Mark Moore is a stroke survivor and full-time philanthropist. (Andre Chung/For The Washington Post)

Mark Moore, 56, is a retired business owner. After Moore had two strokes, he and his wife, Brenda, became full-time philanthropists. They have two children and live in McLean. Moore’s book, “A Stroke of Faith,” will be published in April.

Ten years ago you were 46, you were a businessman and you were more successful than most people can even dream about.

That’s probably a fair assessment.

What was your net worth at that time?

We had a business selling global IP services to the Department of Defense. We were probably doing about $150 million a year in revenue. I would say back then my net worth was somewhere in the $35 [million] to $40 million range.

So you were feeling pretty good about life, and then you had two strokes.

That’s right. I developed a blood deficiency that caused my blood to clot, and that caused the two strokes.

You had none of the risk factors.

No. Typically people who have strokes, the challenges are high blood pressure, which I did not have. High cholesterol, which I did not have. I didn’t smoke. I didn’t drink. I wasn’t obese. I exercised regularly back then and even to this day.

The stroke changed you physically, but how did it change your outlook?

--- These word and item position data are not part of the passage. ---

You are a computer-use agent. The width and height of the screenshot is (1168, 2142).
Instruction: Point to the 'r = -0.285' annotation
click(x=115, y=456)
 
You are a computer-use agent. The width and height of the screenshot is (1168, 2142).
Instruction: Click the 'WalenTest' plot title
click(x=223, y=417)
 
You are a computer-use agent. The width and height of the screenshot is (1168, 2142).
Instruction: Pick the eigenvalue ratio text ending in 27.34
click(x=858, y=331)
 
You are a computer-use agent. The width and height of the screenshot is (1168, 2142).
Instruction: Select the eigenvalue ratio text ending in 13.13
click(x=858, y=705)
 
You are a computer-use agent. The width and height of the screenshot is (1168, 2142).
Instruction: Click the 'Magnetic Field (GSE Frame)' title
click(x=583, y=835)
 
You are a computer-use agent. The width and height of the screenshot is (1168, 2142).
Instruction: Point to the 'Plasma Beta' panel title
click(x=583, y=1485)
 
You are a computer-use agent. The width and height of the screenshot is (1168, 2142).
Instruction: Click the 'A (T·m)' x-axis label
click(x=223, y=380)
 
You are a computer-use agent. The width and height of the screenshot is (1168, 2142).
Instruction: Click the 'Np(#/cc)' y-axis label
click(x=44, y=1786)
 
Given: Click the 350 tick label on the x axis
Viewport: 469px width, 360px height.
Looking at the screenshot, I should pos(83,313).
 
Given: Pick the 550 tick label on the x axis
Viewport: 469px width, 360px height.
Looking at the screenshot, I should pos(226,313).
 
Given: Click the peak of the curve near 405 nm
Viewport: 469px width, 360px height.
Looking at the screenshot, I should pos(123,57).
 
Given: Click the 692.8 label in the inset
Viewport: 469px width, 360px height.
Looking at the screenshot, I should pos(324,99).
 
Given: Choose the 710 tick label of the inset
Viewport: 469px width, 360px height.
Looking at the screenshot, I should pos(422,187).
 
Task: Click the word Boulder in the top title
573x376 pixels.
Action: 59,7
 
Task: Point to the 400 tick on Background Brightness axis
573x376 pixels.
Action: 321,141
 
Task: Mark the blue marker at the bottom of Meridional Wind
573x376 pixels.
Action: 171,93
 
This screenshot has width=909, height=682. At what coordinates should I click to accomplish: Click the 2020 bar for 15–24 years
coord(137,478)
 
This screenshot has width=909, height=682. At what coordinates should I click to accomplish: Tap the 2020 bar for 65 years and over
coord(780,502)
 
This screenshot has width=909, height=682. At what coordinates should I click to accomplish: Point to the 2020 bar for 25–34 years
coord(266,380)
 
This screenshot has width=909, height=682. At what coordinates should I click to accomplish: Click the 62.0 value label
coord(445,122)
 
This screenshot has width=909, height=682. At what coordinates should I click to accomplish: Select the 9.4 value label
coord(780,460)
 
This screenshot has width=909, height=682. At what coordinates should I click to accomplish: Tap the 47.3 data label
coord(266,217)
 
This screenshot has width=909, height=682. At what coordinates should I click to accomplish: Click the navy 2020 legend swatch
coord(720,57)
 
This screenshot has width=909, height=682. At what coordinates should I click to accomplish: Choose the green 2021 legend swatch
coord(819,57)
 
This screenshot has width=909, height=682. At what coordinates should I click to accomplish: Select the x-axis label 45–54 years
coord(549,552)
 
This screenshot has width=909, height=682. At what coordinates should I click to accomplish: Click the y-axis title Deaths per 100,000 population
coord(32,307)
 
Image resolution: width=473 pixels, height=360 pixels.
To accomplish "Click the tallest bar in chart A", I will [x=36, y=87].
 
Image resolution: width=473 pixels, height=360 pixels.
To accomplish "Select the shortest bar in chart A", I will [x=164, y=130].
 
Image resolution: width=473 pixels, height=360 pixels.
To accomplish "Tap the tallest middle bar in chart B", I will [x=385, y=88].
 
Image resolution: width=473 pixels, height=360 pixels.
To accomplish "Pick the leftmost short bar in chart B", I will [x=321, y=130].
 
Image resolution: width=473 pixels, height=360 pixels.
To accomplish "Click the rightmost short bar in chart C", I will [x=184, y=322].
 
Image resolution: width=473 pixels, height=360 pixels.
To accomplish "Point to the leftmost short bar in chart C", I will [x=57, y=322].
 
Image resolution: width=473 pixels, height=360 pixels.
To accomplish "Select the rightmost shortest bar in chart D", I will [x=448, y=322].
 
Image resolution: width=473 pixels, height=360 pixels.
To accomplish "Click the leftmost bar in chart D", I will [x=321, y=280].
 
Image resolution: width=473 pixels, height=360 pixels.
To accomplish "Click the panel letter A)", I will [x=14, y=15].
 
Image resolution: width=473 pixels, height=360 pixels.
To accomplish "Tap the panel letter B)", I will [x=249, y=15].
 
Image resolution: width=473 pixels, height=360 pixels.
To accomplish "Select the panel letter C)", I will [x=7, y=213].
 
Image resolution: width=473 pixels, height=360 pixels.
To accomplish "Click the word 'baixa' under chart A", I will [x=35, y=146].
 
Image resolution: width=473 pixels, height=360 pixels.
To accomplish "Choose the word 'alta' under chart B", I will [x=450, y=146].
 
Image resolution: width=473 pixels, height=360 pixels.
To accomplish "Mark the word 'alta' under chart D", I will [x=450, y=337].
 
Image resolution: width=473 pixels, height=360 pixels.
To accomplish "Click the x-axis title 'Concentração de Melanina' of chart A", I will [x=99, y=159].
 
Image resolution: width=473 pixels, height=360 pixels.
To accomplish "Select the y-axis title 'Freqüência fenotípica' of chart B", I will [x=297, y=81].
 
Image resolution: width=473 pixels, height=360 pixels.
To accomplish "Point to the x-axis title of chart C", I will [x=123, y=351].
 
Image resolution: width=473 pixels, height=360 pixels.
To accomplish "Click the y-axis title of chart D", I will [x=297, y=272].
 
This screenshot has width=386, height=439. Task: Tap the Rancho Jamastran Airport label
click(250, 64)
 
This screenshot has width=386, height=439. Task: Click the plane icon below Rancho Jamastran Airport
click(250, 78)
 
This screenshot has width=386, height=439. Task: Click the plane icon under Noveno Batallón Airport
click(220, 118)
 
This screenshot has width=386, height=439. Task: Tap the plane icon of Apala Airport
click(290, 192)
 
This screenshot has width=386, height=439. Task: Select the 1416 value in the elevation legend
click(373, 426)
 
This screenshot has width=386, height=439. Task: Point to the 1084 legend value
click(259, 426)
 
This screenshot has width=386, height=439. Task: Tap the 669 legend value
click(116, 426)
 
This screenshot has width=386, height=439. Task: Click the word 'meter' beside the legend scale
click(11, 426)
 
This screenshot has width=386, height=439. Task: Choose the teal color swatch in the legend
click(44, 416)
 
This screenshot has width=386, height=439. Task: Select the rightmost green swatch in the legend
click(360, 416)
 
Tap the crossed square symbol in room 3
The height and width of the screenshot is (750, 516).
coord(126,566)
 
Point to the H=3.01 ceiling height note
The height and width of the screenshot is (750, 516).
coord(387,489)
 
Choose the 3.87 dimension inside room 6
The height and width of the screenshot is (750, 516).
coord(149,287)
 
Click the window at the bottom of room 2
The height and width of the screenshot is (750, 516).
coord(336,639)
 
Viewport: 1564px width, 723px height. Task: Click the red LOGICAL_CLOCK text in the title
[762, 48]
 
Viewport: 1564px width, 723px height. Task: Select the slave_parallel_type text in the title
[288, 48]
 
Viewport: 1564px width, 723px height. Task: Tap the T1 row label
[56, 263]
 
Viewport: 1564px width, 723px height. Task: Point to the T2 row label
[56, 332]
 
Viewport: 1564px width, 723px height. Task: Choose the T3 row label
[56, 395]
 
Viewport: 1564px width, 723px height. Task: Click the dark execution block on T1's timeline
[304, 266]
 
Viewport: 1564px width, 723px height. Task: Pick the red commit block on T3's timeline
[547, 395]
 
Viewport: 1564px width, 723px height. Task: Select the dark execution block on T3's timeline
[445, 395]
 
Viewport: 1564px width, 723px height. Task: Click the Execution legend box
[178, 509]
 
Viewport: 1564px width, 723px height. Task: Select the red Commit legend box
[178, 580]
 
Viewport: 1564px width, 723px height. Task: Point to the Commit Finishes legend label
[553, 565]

I was scared. A stroke is very difficult because it’s physical and mental. It’s an attack on the brain. But I had a lot of support: my wonderful wife and a lot of friends. But I also had to turn to my faith. When I was sitting there that night after I came out of the coma, I didn’t ask God to let me go back to work or play basketball again. All I said was: Give me the strength to deal with whatever you send my way. That was different for me.

Had you been very religious before that?

My view back then was that Sunday was God’s day, but the other six days I was in control. This was the first time that I realized that God was in control every day. I would not have recovered had I not relinquished control.

So it was an awakening for you?

Absolutely. I could have kept doing those things after I recovered. I simply chose not to. Sometimes in life, you’re given a second chance. I became convinced that this was my calling to do something else.

And you started a foundation?

Yes, my wife and I started [the Mark and Brenda Moore Family Foundation] supporting causes that are near and dear to us. Our focus is on health care, education, culture and Christian evangelism.

And how much money have you given away?

We’ve given away $7.5 million to date.

Why did you decide to write a book?

Most people who have a stroke want to forget about it. But I would go and talk to stroke victims about my recovery and see that they were struggling the way I struggled. I thought if I could help people, I have an obligation to do that.